═══ Data provided
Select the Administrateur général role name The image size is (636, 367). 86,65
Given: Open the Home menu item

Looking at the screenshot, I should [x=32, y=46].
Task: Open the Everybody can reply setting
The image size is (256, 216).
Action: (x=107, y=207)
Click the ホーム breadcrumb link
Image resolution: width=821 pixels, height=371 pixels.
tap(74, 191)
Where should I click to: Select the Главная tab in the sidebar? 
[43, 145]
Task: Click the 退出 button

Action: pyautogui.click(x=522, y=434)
══════
═══ Data provided
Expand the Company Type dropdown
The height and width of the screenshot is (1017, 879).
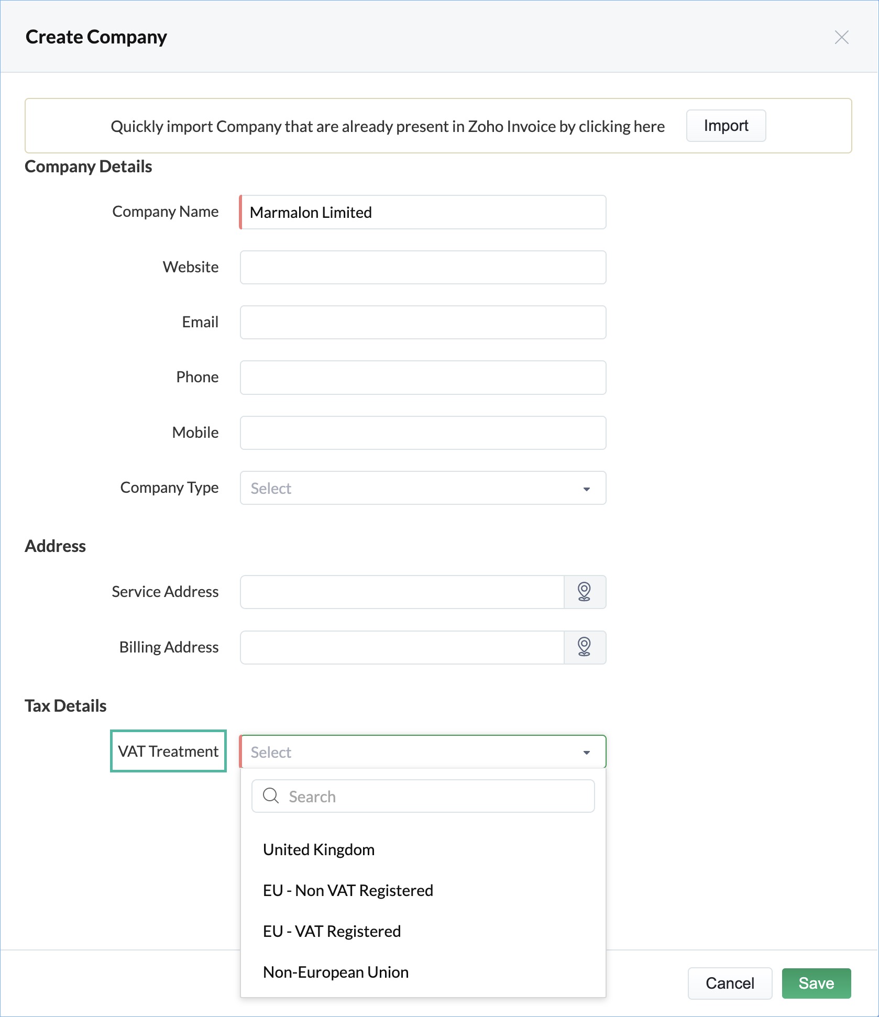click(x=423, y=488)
══════
» Exercise instructions:
Repeat exactly the lines of the listing above, from the one with "Select the Administrateur" down to the one with "Task: Open the Everybody can reply setting"; both of those lines belong in the range.

» Output of the exercise:
Select the Administrateur général role name The image size is (636, 367). 86,65
Given: Open the Home menu item

Looking at the screenshot, I should [x=32, y=46].
Task: Open the Everybody can reply setting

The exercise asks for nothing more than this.